Once you’ve got your offer
The mortgage offer is often sent to both you and your solicitor or conveyancer so you can review it carefully. It will confirm how much the lender is willing to let you borrow, the length of time you’ll make repayments for and what these monthly repayments will be.
This is all based on the information the lender got from the valuation survey and the information you’ve provided them about your income and expenditure. If anything has changed that could affect your mortgage offer – perhaps you’ve lost your job – you should inform the lender.
And if there’s anything you’d like to change, you’ll also need to let the lender know now. For example, if you paid for your own property survey and it uncovered structural issues that mean you’ve now put in a lower offer, you’ll need to let the lender know so you can discuss this.
What if the offer is less than I need?
Unfortunately, it’s not unheard of for a mortgage valuation survey to flag up a serious issue with a property. When this happens, a lender may decide to lend you some of the money you need to borrow, but to hold back a portion of it until you have fixed the issue.
This is known as mortgage retention. It can cause real difficulties for buyers if you can’t afford to fix the issues using your own funds, and may even mean you have to walk away from the sale.
There may be a solution, though, like renegotiating with the seller. Learn more here.
I’ve accepted the offer – what next?
If the mortgage offer meets your needs, the next stage is to set a date for completion. This is something that your solicitor will do in agreement with the solicitor working on behalf of the person selling the home you’re buying.
"Completion is a legally binding agreement."
Once you exchange contracts, you will need to pay the deposit on the property and you’ll take over responsibility for the buildings insurance. You’ll then enter a legally binding agreement that you will go ahead with buying the property. If you don’t you could lose all your deposit money.
The last stage is completion. This can happen the same day as you exchange, but it usually takes between a week and a month.
On the day of completion, the lender will release the mortgage funds to your solicitor, who will send them to the seller’s solicitor. The house is then legally yours!
What if my mortgage offer runs out before I complete?
Once you receive your mortgage offer, this side of the property purchase should run smoothly. However, the rest of the sale may not be so plain sailing.

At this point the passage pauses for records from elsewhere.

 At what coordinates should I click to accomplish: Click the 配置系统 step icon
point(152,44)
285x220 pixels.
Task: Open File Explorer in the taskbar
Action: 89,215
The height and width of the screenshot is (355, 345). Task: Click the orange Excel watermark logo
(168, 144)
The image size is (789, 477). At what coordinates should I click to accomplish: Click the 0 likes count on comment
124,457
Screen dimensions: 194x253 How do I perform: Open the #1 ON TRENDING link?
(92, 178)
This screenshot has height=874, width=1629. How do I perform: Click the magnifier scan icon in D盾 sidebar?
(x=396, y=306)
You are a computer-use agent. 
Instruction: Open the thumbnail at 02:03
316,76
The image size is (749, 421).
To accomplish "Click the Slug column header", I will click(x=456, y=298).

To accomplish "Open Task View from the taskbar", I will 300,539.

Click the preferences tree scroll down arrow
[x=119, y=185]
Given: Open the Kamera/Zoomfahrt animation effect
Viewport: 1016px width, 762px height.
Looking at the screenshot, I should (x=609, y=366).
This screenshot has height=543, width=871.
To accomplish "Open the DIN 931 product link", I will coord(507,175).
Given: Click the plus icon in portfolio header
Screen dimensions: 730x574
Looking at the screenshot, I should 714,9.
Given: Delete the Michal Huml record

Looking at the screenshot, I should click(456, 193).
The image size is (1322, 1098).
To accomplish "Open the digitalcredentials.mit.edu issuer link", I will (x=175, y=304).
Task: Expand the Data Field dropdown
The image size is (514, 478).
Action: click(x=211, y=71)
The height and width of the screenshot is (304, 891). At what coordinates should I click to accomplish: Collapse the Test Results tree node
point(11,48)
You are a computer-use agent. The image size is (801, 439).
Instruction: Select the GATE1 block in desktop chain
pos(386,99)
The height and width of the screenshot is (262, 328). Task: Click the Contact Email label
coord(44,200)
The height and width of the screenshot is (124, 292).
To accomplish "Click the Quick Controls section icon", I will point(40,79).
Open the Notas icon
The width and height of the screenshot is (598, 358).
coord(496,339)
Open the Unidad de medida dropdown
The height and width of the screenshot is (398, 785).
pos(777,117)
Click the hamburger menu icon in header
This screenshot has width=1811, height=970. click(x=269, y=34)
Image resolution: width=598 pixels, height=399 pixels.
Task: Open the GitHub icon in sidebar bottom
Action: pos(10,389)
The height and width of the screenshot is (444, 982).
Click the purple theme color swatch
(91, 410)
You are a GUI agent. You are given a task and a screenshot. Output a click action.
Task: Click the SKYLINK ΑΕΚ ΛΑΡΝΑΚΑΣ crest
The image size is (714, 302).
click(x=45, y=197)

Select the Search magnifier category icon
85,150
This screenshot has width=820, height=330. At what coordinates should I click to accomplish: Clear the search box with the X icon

If the purchase drags on and on, perhaps because the seller hasn’t found somewhere to buy, there’s a risk your mortgage offer could run out. They don’t last forever and nor do the mortgage products lenders provide.
So if you’re yet to exchange and know your mortgage offer is nearing its expiration date, contact your lender as soon as possible and see if you can extend it. This is often possible. If it’s not, you will need to start the whole application process again.